Now that you have the data, let's **create a Deep Lake Dataset** in the `./sensor_data_deeplake` folder by running:&#x20;

```python
import deeplake
import pandas as pd
import os
from tqdm import tqdm
import numpy as np
import matplotlib.pyplot as plt

ds = deeplake.empty('./sensor_data_deeplake') # Create the dataset locally
```

Next, let's specify the folder path containing the existing dataset, load the subjects metadata to a Pandas DataFrame, and create a list of all of the time-series files that should be converted to Deep Lake format.

```python
dataset_path= './sensor_data'

subjects_info = pd.read_csv(os.path.join(dataset_path, 'subjects_info.csv'))

fns_series = []
for dirpath, dirnames, filenames in os.walk(os.path.join(dataset_path, 'motion_data')):
    for filename in filenames:
        fns_series .append(os.path.join(dirpath, filename))
```

Next, let's create the `tensors` and add relevant metadata, such as the dataset source, the tensor units, and other information.

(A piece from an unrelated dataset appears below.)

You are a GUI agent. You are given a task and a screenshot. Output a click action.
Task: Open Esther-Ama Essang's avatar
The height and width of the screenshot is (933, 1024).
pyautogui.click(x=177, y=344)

We leverage `groups` to separate out the primary acceleration data from other user data such as the weight and height of the subjects.&#x20;

```python
with ds:
    #Update dataset metadata
    ds.info.update(source = 'https://www.kaggle.com/malekzadeh/motionsense-dataset', 
                   notes = 'This is a small subset of the data in the source link')

    #Create tensors. Setting chunk_compression is optional and it defaults to None
    ds.create_tensor('acceleration_x', chunk_compression = 'lz4') 
    ds.create_tensor('acceleration_y', chunk_compression = 'lz4')
    
    # Save the sampling rate as tensor metadata. Alternatively,
    # you could also create a 'time' tensor.
    ds.acceleration_x.info.update(sampling_rate_s = 0.1)
    ds.acceleration_y.info.update(sampling_rate_s = 0.1)
    
    # Encode activity as text
    ds.create_tensor('activity', htype = 'text')
    
    # Encode 'activity' as numeric labels and convert to text via class_names
    # ds.create_tensor('activity', htype = 'class_label', class_names = ['xyz'])
    
    ds.create_group('subjects_info')
    ds.subjects_info.create_tensor('age')
    ds.subjects_info.create_tensor('weight')
    ds.subjects_info.create_tensor('height')
    
    # Save the units of weight as tensor metadata
    ds.subjects_info.weight.info.update(units = 'kg')
    ds.subjects_info.height.info.update(units = 'cm')
```

Finally, let's iterate through all the time-series data and upload it to the Deep Lake dataset.  &#x20;

```python
with ds:
    # Iterate through the time series and append data
    for fn in tqdm(fns_series):
        
        # Read the data in the time series
        df_data = pd.read_csv(fn)
        
        # Parse the 'activity' from the file name
        activity = os.path.basename(os.path.dirname(fn))
        
        # Parse the subject code from the filename  and pull the subject info from 'subjects_info'
        subject_code = int(os.path.splitext(os.path.basename(fn))[0].split('_')[1])
        subject_info = subjects_info[subjects_info['code']==subject_code]
        
        # Append data to tensors
        ds.activity.append(activity)
        ds.subjects_info.age.append(subject_info['age'].values)
        ds.subjects_info.weight.append(subject_info['weight'].values)
        ds.subjects_info.height.append(subject_info['height'].values)
                
        ds.acceleration_x.append(df_data['userAcceleration.x'].values)
        ds.acceleration_y.append(df_data['userAcceleration.y'].values)
```

### Inspect the Deep Lake Dataset

Let's check out the first sample from this dataset and plot the acceleration time-series.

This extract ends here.